> **Task brief**: Can you change "Identify the location of" to "Find the position of" throughout the entries below and leave everything else untouched?

(A run of entries)
☆ ☆ ☆ ☆ ☆

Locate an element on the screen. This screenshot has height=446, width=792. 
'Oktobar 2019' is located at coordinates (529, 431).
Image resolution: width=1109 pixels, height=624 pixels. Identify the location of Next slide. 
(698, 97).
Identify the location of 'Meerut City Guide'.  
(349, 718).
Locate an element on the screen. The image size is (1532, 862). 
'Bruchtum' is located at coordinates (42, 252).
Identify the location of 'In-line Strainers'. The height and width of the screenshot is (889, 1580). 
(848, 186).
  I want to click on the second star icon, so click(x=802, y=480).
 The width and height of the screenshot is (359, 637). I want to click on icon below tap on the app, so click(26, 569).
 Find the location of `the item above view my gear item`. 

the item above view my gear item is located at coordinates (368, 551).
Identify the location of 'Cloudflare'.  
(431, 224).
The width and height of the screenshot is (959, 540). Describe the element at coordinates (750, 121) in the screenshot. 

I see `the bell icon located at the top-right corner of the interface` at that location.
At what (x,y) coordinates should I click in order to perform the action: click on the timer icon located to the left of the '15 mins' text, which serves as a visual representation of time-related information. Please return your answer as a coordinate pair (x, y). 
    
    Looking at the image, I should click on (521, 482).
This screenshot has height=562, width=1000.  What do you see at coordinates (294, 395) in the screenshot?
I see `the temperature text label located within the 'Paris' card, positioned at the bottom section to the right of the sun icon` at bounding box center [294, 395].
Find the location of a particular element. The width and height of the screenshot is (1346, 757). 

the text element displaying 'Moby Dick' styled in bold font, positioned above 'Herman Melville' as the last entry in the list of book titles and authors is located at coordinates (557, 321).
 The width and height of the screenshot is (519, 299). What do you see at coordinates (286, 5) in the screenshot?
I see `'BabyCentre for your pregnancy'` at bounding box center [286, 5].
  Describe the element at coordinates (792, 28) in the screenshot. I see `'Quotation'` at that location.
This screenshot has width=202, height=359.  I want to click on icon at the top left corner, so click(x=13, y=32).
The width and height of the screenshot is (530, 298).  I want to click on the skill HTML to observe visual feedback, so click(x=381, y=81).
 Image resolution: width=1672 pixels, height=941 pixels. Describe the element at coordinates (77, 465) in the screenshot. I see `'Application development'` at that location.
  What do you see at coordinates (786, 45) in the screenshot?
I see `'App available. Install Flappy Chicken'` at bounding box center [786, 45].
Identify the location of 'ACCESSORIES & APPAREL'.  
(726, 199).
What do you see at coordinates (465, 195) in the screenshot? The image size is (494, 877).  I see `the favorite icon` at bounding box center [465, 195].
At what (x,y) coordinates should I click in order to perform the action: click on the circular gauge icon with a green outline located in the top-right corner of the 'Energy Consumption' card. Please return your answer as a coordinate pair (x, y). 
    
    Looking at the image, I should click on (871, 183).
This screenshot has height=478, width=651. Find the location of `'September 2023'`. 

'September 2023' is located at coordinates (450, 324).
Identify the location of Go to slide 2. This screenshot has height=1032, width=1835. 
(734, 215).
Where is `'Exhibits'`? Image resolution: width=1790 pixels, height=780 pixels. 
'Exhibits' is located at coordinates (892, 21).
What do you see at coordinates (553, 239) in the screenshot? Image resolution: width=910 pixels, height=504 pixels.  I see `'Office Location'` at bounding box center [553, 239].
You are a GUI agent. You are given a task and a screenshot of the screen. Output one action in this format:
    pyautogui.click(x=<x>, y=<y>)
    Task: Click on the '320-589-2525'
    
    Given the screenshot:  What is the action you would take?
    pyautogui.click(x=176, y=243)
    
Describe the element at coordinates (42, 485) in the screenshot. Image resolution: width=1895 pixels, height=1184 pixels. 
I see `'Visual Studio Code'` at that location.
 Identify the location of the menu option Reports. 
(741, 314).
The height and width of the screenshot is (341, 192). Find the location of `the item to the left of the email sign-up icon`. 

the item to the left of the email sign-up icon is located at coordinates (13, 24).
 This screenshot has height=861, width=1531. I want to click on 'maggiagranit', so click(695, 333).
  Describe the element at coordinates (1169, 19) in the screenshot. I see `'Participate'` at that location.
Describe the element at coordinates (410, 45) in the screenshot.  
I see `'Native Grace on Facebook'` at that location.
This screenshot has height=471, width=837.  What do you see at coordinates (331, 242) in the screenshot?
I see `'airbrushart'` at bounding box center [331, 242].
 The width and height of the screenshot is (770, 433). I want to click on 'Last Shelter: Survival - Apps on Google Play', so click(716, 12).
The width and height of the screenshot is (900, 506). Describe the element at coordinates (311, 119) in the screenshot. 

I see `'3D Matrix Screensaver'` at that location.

☆ ☆ ☆ ☆ ☆

> **Output below**:
Locate an element on the screen. This screenshot has height=446, width=792. 
'Oktobar 2019' is located at coordinates (529, 431).
Image resolution: width=1109 pixels, height=624 pixels. Find the position of Next slide. 
(698, 97).
Find the position of 'Meerut City Guide'.  
(349, 718).
Locate an element on the screen. The image size is (1532, 862). 
'Bruchtum' is located at coordinates (42, 252).
Find the position of 'In-line Strainers'. The height and width of the screenshot is (889, 1580). 
(848, 186).
  I want to click on the second star icon, so click(x=802, y=480).
 The width and height of the screenshot is (359, 637). I want to click on icon below tap on the app, so click(26, 569).
 Find the location of `the item above view my gear item`. 

the item above view my gear item is located at coordinates (368, 551).
Find the position of 'Cloudflare'.  
(431, 224).
The width and height of the screenshot is (959, 540). Describe the element at coordinates (750, 121) in the screenshot. 

I see `the bell icon located at the top-right corner of the interface` at that location.
At what (x,y) coordinates should I click in order to perform the action: click on the timer icon located to the left of the '15 mins' text, which serves as a visual representation of time-related information. Please return your answer as a coordinate pair (x, y). 
    
    Looking at the image, I should click on (521, 482).
This screenshot has height=562, width=1000.  What do you see at coordinates (294, 395) in the screenshot?
I see `the temperature text label located within the 'Paris' card, positioned at the bottom section to the right of the sun icon` at bounding box center [294, 395].
Find the location of a particular element. The width and height of the screenshot is (1346, 757). 

the text element displaying 'Moby Dick' styled in bold font, positioned above 'Herman Melville' as the last entry in the list of book titles and authors is located at coordinates (557, 321).
 The width and height of the screenshot is (519, 299). What do you see at coordinates (286, 5) in the screenshot?
I see `'BabyCentre for your pregnancy'` at bounding box center [286, 5].
  Describe the element at coordinates (792, 28) in the screenshot. I see `'Quotation'` at that location.
This screenshot has width=202, height=359.  I want to click on icon at the top left corner, so click(x=13, y=32).
The width and height of the screenshot is (530, 298).  I want to click on the skill HTML to observe visual feedback, so click(x=381, y=81).
 Image resolution: width=1672 pixels, height=941 pixels. Describe the element at coordinates (77, 465) in the screenshot. I see `'Application development'` at that location.
  What do you see at coordinates (786, 45) in the screenshot?
I see `'App available. Install Flappy Chicken'` at bounding box center [786, 45].
Find the position of 'ACCESSORIES & APPAREL'.  
(726, 199).
What do you see at coordinates (465, 195) in the screenshot? The image size is (494, 877).  I see `the favorite icon` at bounding box center [465, 195].
At what (x,y) coordinates should I click in order to perform the action: click on the circular gauge icon with a green outline located in the top-right corner of the 'Energy Consumption' card. Please return your answer as a coordinate pair (x, y). 
    
    Looking at the image, I should click on (871, 183).
This screenshot has height=478, width=651. Find the location of `'September 2023'`. 

'September 2023' is located at coordinates (450, 324).
Find the position of Go to slide 2. This screenshot has height=1032, width=1835. 
(734, 215).
Where is `'Exhibits'`? Image resolution: width=1790 pixels, height=780 pixels. 
'Exhibits' is located at coordinates (892, 21).
What do you see at coordinates (553, 239) in the screenshot? Image resolution: width=910 pixels, height=504 pixels.  I see `'Office Location'` at bounding box center [553, 239].
You are a GUI agent. You are given a task and a screenshot of the screen. Output one action in this format:
    pyautogui.click(x=<x>, y=<y>)
    Task: Click on the '320-589-2525'
    
    Given the screenshot:  What is the action you would take?
    pyautogui.click(x=176, y=243)
    
Describe the element at coordinates (42, 485) in the screenshot. Image resolution: width=1895 pixels, height=1184 pixels. 
I see `'Visual Studio Code'` at that location.
 Find the position of the menu option Reports. 
(741, 314).
The height and width of the screenshot is (341, 192). Find the location of `the item to the left of the email sign-up icon`. 

the item to the left of the email sign-up icon is located at coordinates (13, 24).
 This screenshot has height=861, width=1531. I want to click on 'maggiagranit', so click(695, 333).
  Describe the element at coordinates (1169, 19) in the screenshot. I see `'Participate'` at that location.
Describe the element at coordinates (410, 45) in the screenshot.  
I see `'Native Grace on Facebook'` at that location.
This screenshot has height=471, width=837.  What do you see at coordinates (331, 242) in the screenshot?
I see `'airbrushart'` at bounding box center [331, 242].
 The width and height of the screenshot is (770, 433). I want to click on 'Last Shelter: Survival - Apps on Google Play', so click(716, 12).
The width and height of the screenshot is (900, 506). Describe the element at coordinates (311, 119) in the screenshot. 

I see `'3D Matrix Screensaver'` at that location.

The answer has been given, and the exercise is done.